_Problem description_
The word "Task" occurs in some lines of the data. Return each such line.

(Stored data entries)
=====
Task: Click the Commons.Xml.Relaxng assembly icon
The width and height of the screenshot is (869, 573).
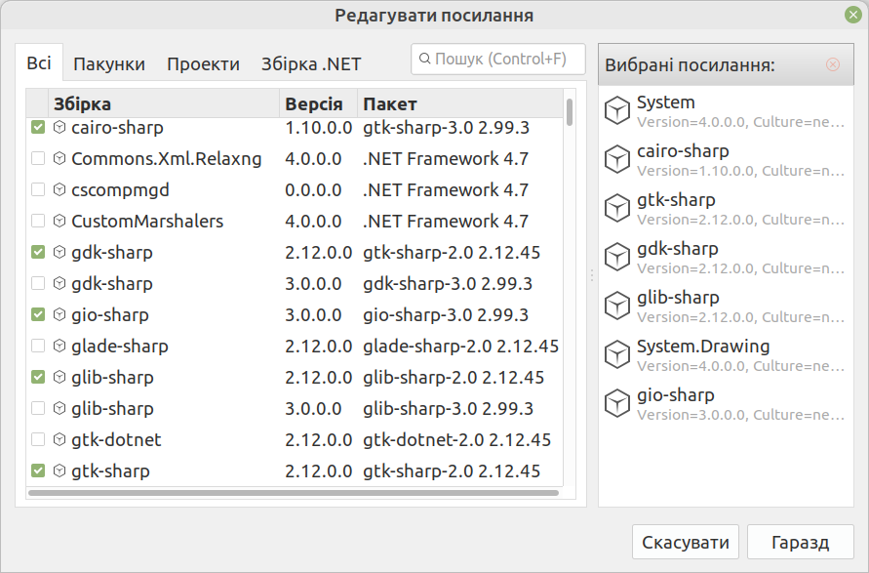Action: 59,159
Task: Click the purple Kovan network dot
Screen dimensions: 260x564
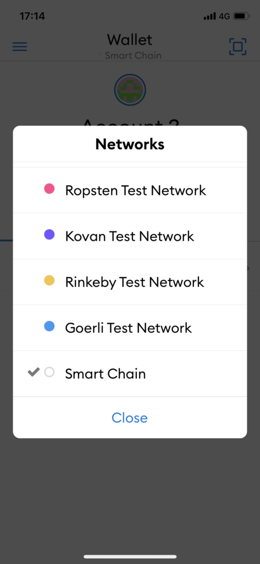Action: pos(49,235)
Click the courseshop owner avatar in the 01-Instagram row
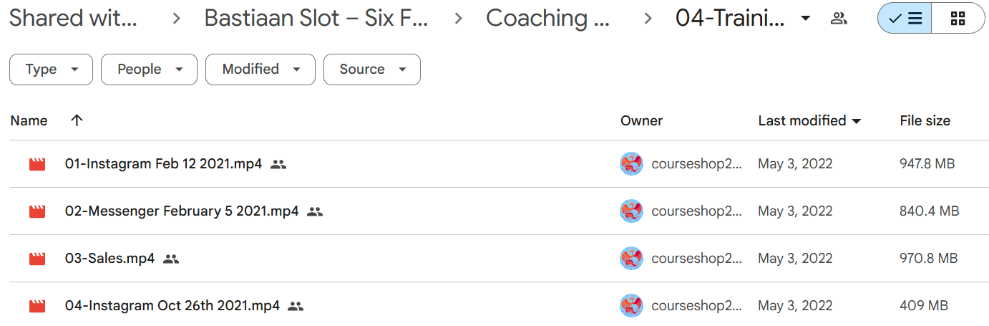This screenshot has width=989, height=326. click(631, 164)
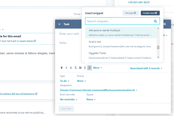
=====
_Written response_
Task: Click the Commons.Xml.Relaxng assembly icon
Task: Click the purple Kovan network dot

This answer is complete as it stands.